[[ SOURCE RECORDS open ]]
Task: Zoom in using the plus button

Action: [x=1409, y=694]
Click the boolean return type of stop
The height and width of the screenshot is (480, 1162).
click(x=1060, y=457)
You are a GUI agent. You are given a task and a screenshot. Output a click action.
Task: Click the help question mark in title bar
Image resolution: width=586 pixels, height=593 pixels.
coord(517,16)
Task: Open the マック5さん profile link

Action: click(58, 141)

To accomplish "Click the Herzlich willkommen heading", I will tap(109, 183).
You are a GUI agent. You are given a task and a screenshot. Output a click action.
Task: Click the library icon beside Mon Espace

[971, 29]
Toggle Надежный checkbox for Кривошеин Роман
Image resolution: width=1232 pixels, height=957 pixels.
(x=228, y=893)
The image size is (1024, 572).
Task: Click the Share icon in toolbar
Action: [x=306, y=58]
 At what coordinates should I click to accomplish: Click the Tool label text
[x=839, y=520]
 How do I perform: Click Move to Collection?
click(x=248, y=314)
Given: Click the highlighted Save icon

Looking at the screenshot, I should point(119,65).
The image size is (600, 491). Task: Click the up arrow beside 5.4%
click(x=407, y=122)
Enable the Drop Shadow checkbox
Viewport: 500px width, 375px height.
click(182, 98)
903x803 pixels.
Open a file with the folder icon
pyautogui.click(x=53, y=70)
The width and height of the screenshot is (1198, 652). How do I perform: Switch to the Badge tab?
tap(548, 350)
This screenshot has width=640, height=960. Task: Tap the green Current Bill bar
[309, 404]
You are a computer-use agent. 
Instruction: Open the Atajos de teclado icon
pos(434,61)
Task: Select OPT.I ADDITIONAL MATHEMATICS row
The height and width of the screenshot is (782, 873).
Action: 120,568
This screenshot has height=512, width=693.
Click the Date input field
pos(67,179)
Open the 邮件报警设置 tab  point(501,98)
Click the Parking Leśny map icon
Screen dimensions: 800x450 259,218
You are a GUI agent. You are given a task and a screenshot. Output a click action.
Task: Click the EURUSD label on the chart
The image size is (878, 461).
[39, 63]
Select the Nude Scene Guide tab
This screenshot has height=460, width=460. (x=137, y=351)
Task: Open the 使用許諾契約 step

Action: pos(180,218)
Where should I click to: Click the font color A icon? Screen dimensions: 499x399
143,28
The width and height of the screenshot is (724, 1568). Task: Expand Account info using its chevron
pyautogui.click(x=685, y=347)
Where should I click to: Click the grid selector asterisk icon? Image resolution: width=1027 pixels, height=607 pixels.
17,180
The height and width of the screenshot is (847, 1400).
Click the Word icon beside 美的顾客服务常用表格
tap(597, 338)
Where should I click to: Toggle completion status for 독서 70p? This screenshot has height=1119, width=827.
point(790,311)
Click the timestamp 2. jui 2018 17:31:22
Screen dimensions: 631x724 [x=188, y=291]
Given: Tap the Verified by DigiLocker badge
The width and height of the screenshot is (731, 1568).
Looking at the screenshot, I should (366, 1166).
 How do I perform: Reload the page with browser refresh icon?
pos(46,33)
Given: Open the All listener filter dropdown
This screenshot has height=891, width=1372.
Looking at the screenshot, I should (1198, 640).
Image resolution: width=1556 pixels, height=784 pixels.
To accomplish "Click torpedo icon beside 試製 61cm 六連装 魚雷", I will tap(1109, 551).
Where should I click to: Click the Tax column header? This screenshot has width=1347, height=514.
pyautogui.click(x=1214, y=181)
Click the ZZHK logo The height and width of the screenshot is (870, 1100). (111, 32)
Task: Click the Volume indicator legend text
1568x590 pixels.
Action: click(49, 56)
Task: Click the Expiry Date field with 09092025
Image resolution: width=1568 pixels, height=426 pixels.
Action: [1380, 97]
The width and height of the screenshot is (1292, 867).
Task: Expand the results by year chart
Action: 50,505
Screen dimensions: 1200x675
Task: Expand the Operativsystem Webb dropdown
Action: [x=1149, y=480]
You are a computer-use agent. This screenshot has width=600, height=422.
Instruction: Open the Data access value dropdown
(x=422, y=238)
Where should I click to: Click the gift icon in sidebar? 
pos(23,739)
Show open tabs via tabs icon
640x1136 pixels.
[[ SOURCE RECORDS closed ]]
EXERCISE DETAILS
Reproduce every line in the data that has the word "computer" in it.

EXERCISE OUTPUT
You are a computer-use agent. 
You are a computer-use agent. This screenshot has width=600, height=422.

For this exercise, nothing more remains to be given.